Directive >>
Extend the mailing-list post on dynaverter power supplies below, picking up right after its final sentence.

Selected passage >>
[start]

[Milsurplus] Dynaverters
Bob Camp
ham at cq.nu
Sat Mar 26 23:09:16 EST 2005
Hi
Given what they had to do it's kind of amazing that the transistor
power supplies worked as well as they did. Charging the high voltage
capacitors pulled a pretty good surge. They generally had a simple
feedback arrangement to keep them oscillating. This made the reliable
(low parts count) but prone to odd failure modes.
Replacing the transistors (Ge to Si or Si to Ge) was a fairly common
thing to try and more or less here's what usually happened:
1) The bias was off and the transistors were full on (germanium parts
in a silicon circuit). The oscillator didn't kick in and you simply had
a lot of DC through one of the transistors and one side of the
transformer.
2) The bias was off and the transistors were full off (Si in Ge). Not
exactly a disaster. This assumes fixed bias, which often was not the
case.

[end]

Given information >>
[start]

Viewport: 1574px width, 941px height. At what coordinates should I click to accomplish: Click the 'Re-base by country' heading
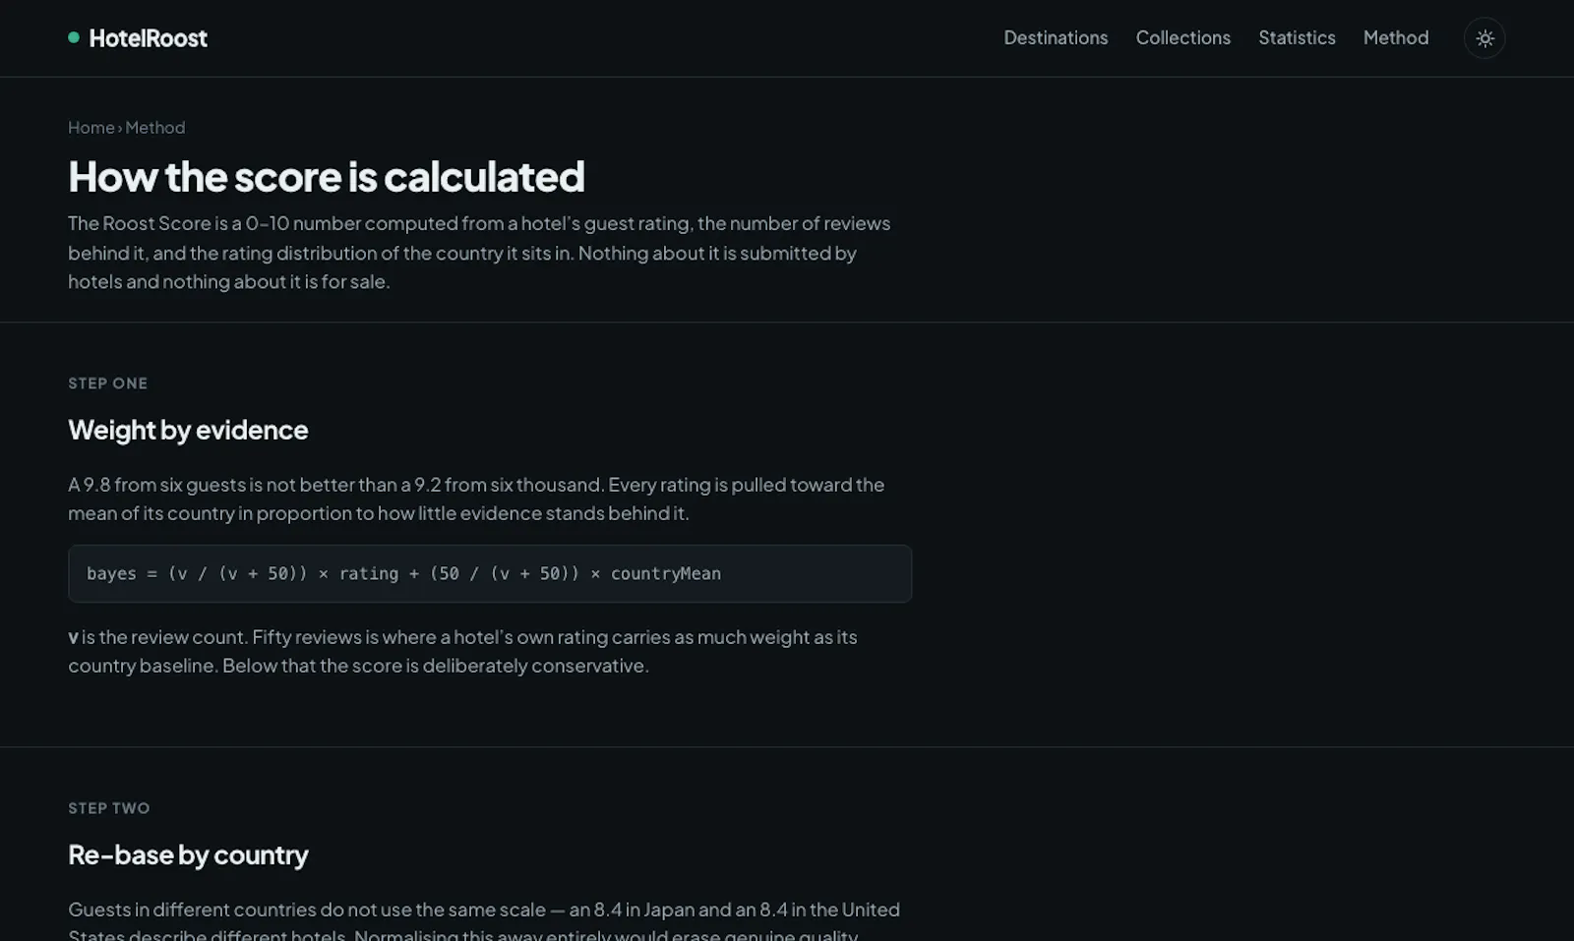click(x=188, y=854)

[end]
[start]

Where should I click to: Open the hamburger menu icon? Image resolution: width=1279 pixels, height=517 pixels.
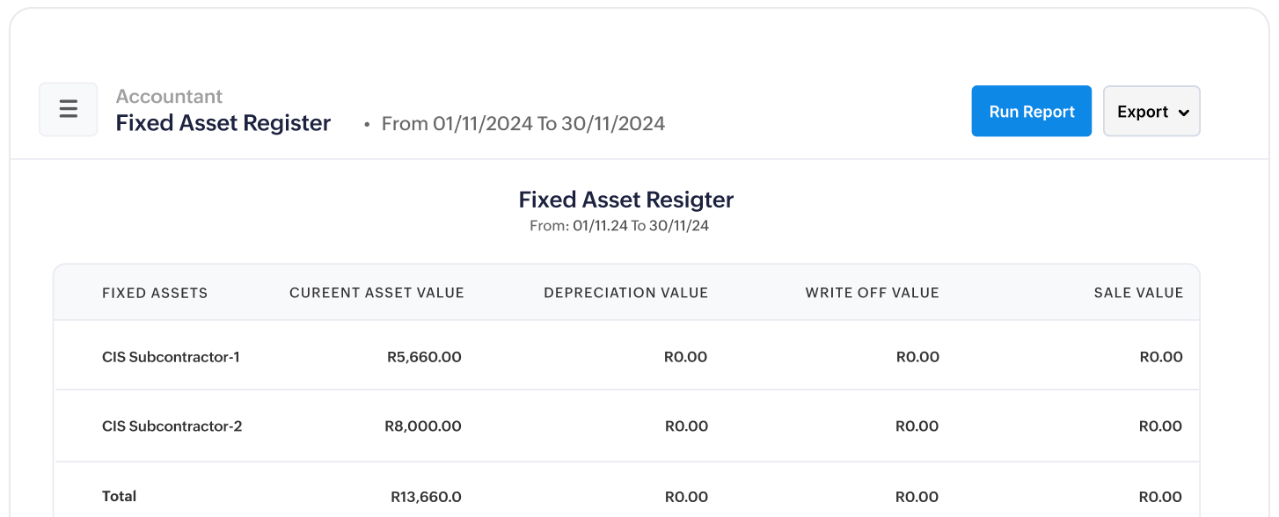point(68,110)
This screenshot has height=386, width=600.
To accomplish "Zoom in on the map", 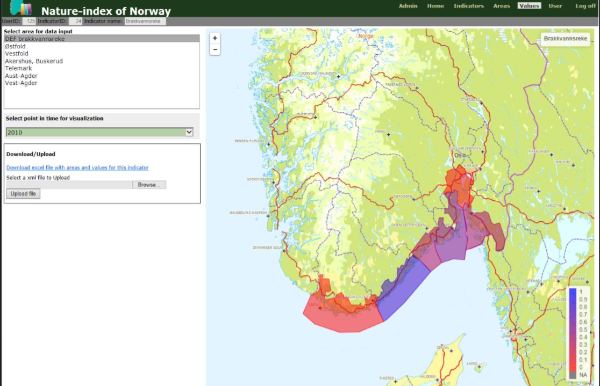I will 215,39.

[end]
[start]

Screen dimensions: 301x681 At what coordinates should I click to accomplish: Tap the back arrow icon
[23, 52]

[end]

Response for this exercise >>
So you hear the stories and re-bias the gizmo
3) Germanium wants low VBE but high current (low beta). Silicon wants
high VBE and lower current. Silicon feedback windings fry the germanium
bases on turn off. Silicon parts do not always oscillate properly in
the germanium circuit (not enough voltage).
In go a couple of protection diodes on the bases and maybe fiddle a
capacitor.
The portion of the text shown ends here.